Records to use Start Marker

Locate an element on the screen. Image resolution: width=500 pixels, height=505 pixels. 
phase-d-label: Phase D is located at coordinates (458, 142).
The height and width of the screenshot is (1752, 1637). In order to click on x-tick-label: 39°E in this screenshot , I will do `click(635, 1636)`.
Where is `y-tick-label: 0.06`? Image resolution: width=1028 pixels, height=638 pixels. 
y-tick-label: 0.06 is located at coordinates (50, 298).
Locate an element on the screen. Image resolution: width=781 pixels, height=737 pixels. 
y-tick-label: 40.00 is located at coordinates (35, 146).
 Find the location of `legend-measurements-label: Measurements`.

Records to use End Marker

> [Your instructions]: Identify each line in the listing above that contains the string "label", and copy those lines. Count a line only when its capitalization matches the string.

> [Answer below]:
phase-d-label: Phase D is located at coordinates (458, 142).
The height and width of the screenshot is (1752, 1637). In order to click on x-tick-label: 39°E in this screenshot , I will do `click(635, 1636)`.
Where is `y-tick-label: 0.06`? Image resolution: width=1028 pixels, height=638 pixels. 
y-tick-label: 0.06 is located at coordinates (50, 298).
y-tick-label: 40.00 is located at coordinates (35, 146).
 Find the location of `legend-measurements-label: Measurements`.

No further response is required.